For a matter that many of us have been confronted with at some point, private lending has an astoundingly spotty success rate. Private loans, free from the seeminglytedious strings attached to institutional lending, often appear as a simpler and less complicated solution. While many private loans certainly work out as intended, the conflicts brought about when things go wrong are both plentiful and painful, with drastic effects on the relationships that made such loans possible.
A recent decision of the Ontario Court of Appeal has many re-visiting their outstanding demand promissory notes and wondering if demand for payment can still be enforced. This concern arises, in part, following the coming into force on January 1, 2004 of the Limitations Act, 2002 (the “new Act”), which reduced the general limitation period for enforcement of claims from 6 years to 2 years. In Hare v. Hare, the Court barred a mother from enforcing repayment of a loan made to her son many years before.

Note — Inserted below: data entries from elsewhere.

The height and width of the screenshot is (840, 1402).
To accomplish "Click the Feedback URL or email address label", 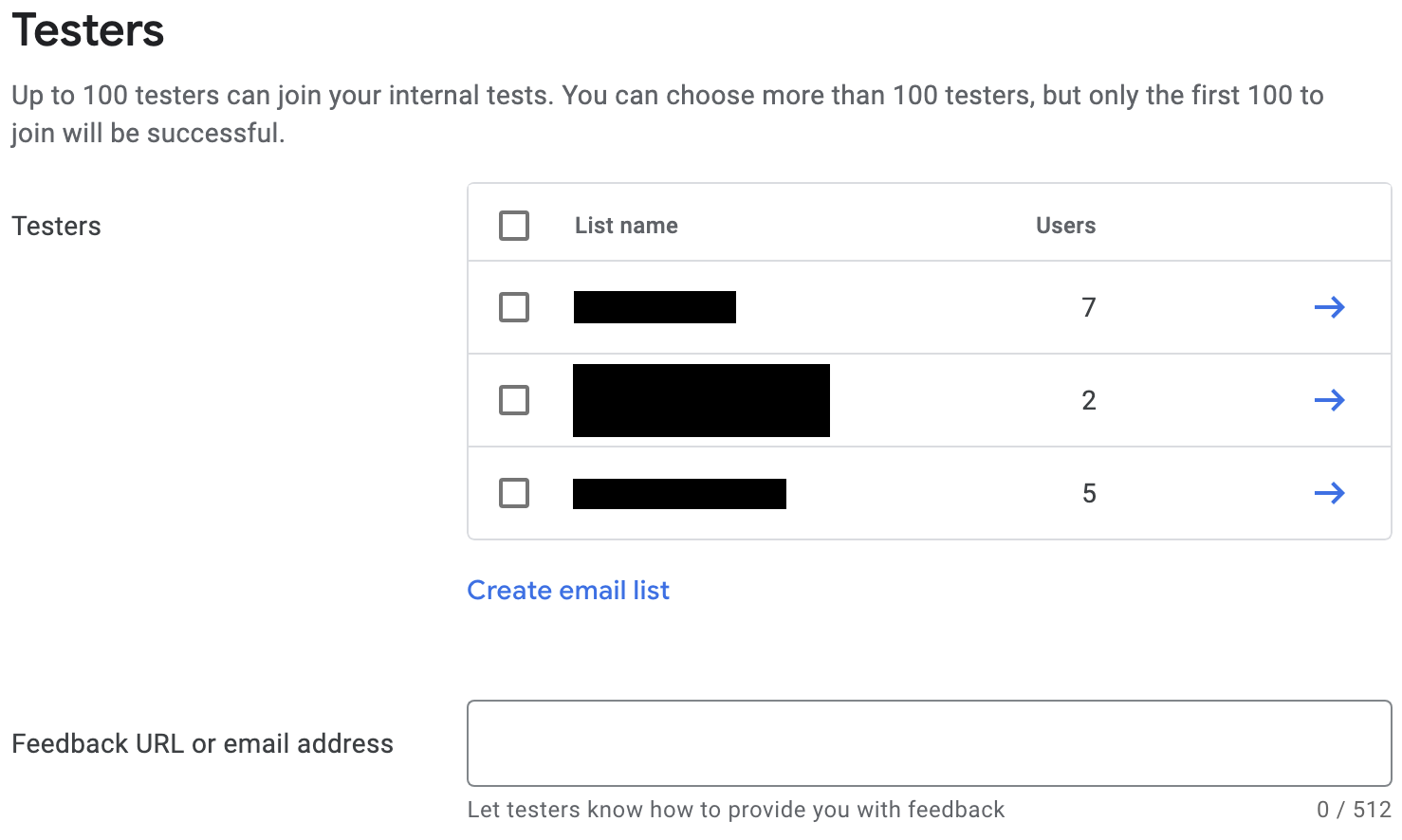I will tap(202, 743).
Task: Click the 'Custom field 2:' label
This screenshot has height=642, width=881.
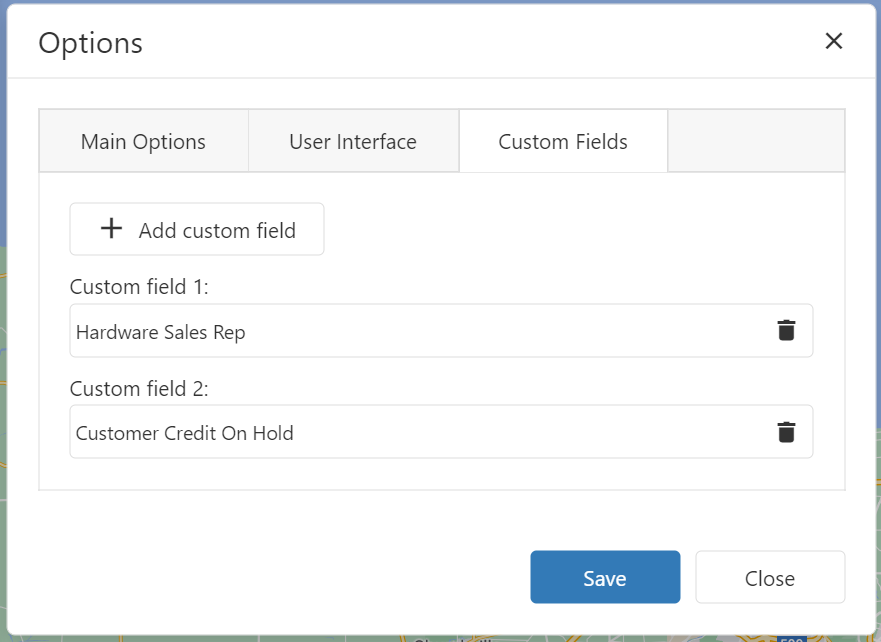Action: 139,389
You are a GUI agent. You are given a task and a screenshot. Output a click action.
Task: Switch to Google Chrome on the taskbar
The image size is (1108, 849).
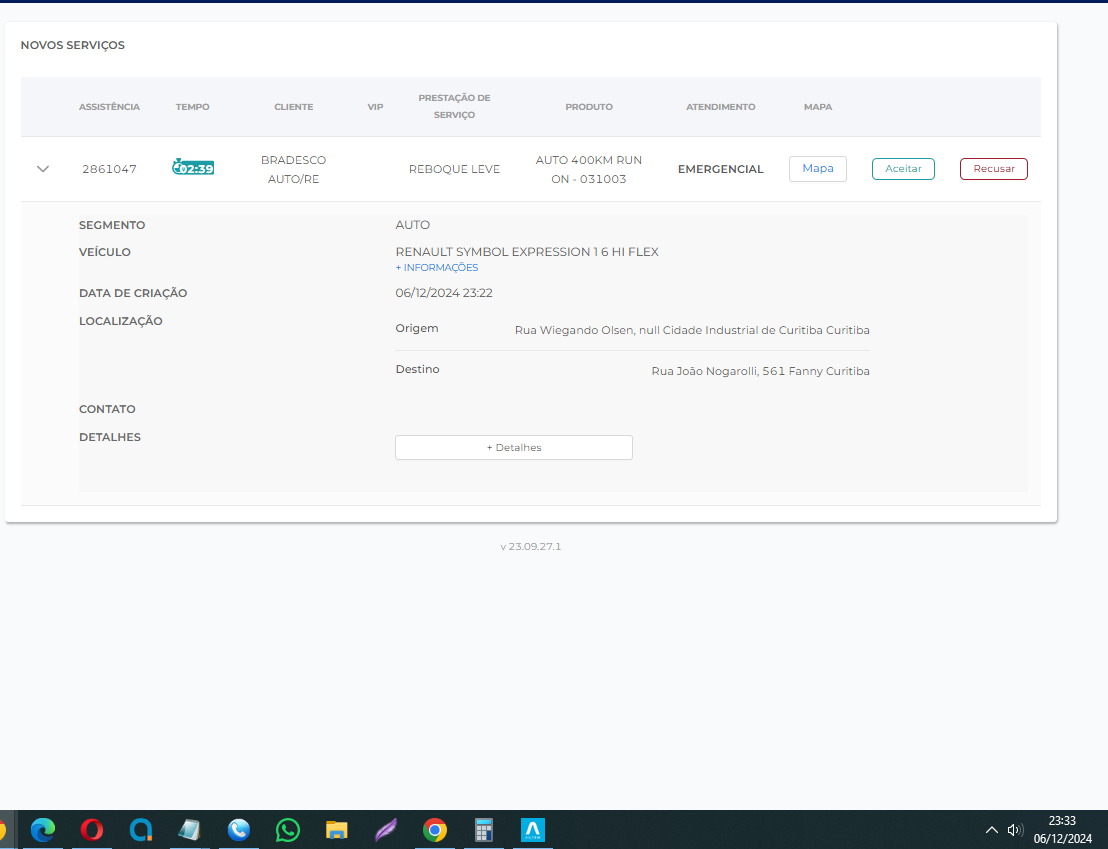[x=434, y=830]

In upholding the dismissal of the action, the Court re-confirmed that the limitation period under a demand promissory note begins on the date that the note is issued, or on the last date that any payment of interest or part payment of principal is made being (an acknowledgement of the debt which re-starts the limitation period), not the date of default under the Note. In its decision, the Court examined the governing principles of private lending in case of default and the implications of the reduced limitation period under the new Act.
In 1997, Mary Hare loaned her son Brian $150,000, which was evidenced by an interest bearing demand promissory note. One payment of interest was made, in October 1998, and a formal demand for payment was made in November 2004. When Brian refused to repay the loan, Mary commenced her action for payment in February, 2005.

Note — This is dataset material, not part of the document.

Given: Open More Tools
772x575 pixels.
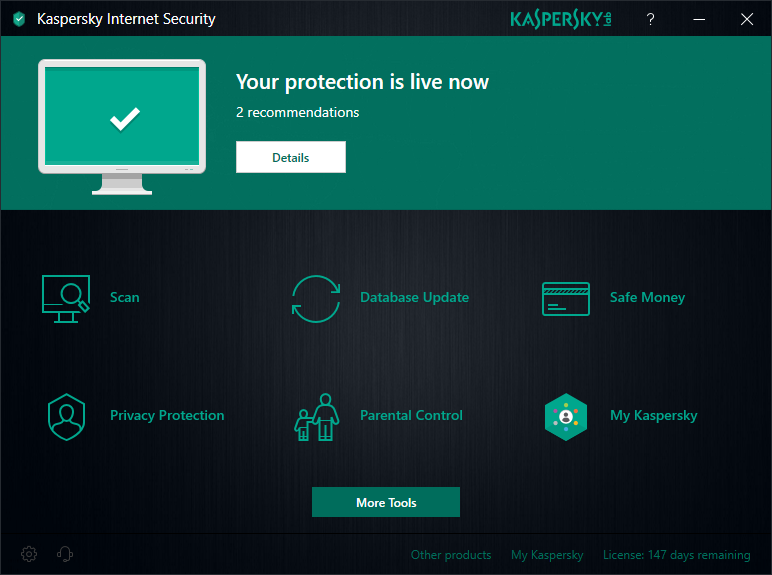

In rendering its decision, the Court first had to decide which limitation period applied, that under the former Limitations Act (the “former Act”), being 6 years from the date a cause of action arose, or the 2 year period following discoverability under the new Act. The majority of the Court held that the concept of “discoverability” under the new Act did not change existing law, that there was nothing in the case before them to be discovered because “the law is well settled that a lender has the right to immediate repayment of such loans…As there is no repayment period specified, the lender is entitled to require immediate repayment.” That is, the relevant date continues to be the date of issue of the promissory note. Under the transitional provisions of the new Act, it was the former Act and the 6-year limitation period that the Court was therefore required to apply. Mary’s claim expired in October, 2004, 6 years following the last interest payment made by Brian but more than 6 months prior to the issuing by Mary of her claim. As a result, Mary’s claim was statute barred and she had no legal right to enforce repayment of the monies loaned to her son.
As a result, promissory notes made prior to January 1, 2004 will be governed by the former Act with the 6 year limitation period commencing on the later of the date of issuance of the note or the date of the last payment on the note. Demand loans made after January 1, 2004 will be subject to the 2 year limitation period under the new Act, again commencing on the later of the date of issuance of the note or the date that the debt was acknowledged through part payment of principal or a payment of interest.
In addition to reviewing the status of outstanding demand promissory notes, lenders and their counsel should ensure that their promissory notes are now drafted to take into account the reduced limitation period, by providing for default only following demand for payment. Non-payment will be discovered only once the time period provided for payment following demand has expired, which then starts the limitation period for commencement of an action.
Without careful consideration of this decision and the need to seek counsel when lending money, lenders may be unwittingly making a gift instead of the loan that was intended.